───── DATA EXTRACT ─────
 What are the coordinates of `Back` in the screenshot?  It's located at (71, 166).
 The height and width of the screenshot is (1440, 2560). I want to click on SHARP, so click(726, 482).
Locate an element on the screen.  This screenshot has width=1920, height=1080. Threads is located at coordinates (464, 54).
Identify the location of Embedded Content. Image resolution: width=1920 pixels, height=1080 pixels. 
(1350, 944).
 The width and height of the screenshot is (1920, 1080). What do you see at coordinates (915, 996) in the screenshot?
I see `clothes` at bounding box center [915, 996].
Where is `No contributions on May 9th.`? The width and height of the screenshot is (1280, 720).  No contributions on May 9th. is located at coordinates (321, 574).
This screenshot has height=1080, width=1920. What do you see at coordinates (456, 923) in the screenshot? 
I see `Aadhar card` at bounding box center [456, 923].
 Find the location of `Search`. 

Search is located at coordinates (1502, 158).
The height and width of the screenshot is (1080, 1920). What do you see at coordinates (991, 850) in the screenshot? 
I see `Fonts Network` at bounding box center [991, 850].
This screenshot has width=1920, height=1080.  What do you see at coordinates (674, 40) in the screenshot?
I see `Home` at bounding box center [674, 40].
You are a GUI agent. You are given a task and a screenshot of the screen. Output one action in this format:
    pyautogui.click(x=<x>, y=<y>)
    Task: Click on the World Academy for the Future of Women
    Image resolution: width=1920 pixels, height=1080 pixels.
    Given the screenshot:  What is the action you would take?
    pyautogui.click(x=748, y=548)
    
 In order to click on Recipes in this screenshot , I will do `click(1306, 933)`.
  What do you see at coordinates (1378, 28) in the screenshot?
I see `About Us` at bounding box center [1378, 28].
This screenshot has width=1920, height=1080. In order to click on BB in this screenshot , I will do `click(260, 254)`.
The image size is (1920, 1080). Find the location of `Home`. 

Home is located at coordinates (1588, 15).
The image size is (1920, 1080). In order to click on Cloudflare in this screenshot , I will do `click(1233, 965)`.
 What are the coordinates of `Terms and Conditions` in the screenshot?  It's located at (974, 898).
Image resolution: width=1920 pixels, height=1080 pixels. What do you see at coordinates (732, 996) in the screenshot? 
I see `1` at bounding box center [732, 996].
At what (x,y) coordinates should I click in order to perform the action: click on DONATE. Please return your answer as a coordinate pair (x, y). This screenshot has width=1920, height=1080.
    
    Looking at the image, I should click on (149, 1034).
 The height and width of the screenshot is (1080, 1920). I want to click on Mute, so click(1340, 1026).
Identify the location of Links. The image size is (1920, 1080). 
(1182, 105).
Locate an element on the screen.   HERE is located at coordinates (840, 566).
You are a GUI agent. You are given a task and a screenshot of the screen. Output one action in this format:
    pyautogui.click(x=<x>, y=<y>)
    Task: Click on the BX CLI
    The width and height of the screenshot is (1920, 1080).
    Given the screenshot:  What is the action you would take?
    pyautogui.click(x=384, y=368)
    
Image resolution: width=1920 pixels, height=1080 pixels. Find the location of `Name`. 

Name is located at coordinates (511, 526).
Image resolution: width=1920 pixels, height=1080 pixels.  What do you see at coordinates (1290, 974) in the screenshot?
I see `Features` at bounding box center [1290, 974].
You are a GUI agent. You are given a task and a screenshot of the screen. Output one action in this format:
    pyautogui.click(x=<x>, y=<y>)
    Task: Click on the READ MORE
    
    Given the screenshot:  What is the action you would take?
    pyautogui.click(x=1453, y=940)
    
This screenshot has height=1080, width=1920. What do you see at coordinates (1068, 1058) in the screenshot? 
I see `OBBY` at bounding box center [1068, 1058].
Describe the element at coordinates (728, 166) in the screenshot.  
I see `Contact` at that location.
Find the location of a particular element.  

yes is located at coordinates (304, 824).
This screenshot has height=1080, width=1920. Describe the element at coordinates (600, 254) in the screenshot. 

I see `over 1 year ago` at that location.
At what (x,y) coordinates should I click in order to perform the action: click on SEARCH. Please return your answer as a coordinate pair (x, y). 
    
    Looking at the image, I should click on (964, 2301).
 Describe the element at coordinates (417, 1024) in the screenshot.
─────
- [STATED GOAL]
Please output the stretch of the material from the line containing "The image size is (1920, 1080). Find" through the line containing "coordinates (840, 566)." as a JSON list of strings, one string per line, with blank lines left out.

- [SOLUTION FOR THIS TASK]
[
  "The image size is (1920, 1080). Find the location of `Home`. ",
  "Home is located at coordinates (1588, 15).",
  "The image size is (1920, 1080). In order to click on Cloudflare in this screenshot , I will do `click(1233, 965)`.",
  " What are the coordinates of `Terms and Conditions` in the screenshot?  It's located at (974, 898).",
  "Image resolution: width=1920 pixels, height=1080 pixels. What do you see at coordinates (732, 996) in the screenshot? ",
  "I see `1` at bounding box center [732, 996].",
  "At what (x,y) coordinates should I click in order to perform the action: click on DONATE. Please return your answer as a coordinate pair (x, y). This screenshot has width=1920, height=1080.",
  "    Looking at the image, I should click on (149, 1034).",
  " The height and width of the screenshot is (1080, 1920). I want to click on Mute, so click(1340, 1026).",
  "Identify the location of Links. The image size is (1920, 1080). ",
  "(1182, 105).",
  "Locate an element on the screen.   HERE is located at coordinates (840, 566)."
]